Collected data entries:
== Segment start ==

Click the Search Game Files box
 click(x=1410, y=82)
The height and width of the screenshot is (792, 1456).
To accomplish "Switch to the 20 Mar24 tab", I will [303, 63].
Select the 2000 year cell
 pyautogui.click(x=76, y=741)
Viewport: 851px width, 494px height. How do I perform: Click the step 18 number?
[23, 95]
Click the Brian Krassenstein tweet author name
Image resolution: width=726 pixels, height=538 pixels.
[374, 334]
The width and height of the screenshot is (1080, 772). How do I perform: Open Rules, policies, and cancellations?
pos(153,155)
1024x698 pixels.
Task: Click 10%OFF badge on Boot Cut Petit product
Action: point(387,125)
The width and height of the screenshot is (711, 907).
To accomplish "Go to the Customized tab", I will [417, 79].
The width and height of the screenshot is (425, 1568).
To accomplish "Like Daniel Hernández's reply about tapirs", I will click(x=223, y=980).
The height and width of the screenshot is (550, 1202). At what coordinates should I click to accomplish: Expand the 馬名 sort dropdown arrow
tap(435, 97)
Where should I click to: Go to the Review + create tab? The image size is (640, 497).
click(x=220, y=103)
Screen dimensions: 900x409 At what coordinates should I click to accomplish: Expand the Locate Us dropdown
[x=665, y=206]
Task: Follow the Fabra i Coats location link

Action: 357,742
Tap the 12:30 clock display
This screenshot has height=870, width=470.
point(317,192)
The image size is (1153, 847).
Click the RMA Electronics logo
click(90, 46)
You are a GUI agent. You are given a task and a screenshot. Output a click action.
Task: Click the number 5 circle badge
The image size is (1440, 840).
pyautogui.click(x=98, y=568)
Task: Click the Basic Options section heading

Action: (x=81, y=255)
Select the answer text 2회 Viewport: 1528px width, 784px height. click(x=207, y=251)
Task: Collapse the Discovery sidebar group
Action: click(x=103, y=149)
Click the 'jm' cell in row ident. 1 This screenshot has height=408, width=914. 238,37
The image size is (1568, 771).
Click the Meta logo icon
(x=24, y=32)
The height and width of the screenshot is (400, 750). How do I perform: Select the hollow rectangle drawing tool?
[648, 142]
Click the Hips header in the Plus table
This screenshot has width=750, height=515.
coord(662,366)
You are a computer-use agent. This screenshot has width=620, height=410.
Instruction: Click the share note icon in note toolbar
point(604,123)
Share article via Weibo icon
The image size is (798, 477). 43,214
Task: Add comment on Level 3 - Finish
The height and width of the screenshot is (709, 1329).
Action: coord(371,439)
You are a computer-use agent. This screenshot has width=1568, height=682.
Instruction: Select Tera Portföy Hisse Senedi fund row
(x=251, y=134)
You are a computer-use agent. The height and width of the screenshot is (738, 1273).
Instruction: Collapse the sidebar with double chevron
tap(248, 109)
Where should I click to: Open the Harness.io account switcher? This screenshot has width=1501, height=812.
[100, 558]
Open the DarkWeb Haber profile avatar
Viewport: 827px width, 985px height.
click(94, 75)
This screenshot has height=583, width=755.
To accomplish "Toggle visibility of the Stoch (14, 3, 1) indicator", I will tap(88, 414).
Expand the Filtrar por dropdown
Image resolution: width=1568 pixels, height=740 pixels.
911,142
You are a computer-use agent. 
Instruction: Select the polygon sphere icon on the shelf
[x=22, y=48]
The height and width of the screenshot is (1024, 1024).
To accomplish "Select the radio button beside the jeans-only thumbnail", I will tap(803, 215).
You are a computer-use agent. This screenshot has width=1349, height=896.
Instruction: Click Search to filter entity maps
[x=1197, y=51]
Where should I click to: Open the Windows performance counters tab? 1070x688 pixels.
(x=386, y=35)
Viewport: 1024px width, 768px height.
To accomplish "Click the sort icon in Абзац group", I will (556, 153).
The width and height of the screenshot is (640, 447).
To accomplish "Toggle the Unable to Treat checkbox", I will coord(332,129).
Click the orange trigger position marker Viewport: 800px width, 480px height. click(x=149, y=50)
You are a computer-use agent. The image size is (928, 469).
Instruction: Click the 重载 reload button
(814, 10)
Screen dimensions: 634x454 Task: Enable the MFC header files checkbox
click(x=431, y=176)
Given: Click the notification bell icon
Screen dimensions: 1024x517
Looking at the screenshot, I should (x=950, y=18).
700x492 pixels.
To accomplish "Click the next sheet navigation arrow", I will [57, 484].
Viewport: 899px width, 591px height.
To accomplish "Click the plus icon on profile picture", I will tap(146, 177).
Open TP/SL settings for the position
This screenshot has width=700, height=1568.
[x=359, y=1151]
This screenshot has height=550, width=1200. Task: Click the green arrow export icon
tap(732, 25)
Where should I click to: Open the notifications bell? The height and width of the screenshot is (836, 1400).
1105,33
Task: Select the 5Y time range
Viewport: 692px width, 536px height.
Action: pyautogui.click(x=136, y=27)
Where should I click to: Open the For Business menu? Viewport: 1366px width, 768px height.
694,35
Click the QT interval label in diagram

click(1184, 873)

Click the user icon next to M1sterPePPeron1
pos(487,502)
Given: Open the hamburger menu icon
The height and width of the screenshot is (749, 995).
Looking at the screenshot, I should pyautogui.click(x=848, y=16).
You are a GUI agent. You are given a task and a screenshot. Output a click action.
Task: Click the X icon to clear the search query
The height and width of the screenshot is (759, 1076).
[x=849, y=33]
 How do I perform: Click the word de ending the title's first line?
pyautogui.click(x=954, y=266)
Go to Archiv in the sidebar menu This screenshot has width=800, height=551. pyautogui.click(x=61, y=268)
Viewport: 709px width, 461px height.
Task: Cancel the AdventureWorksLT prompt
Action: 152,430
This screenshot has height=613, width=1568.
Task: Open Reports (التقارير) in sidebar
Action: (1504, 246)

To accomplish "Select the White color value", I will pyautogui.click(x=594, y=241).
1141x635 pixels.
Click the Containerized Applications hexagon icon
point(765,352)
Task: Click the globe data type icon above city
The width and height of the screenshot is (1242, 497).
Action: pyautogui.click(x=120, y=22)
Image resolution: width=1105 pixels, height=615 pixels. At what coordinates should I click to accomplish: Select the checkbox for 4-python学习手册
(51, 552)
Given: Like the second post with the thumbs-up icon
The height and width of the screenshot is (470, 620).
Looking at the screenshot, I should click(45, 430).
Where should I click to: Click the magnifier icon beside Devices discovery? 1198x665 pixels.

== Segment end ==

▸ Your objective
Write down exactly the line with "Image resolution: width=1105", then each line after it through the end of the data.

▸ Solution
Image resolution: width=1105 pixels, height=615 pixels. At what coordinates should I click to accomplish: Select the checkbox for 4-python学习手册
(51, 552)
Given: Like the second post with the thumbs-up icon
The height and width of the screenshot is (470, 620).
Looking at the screenshot, I should click(45, 430).
Where should I click to: Click the magnifier icon beside Devices discovery? 1198x665 pixels.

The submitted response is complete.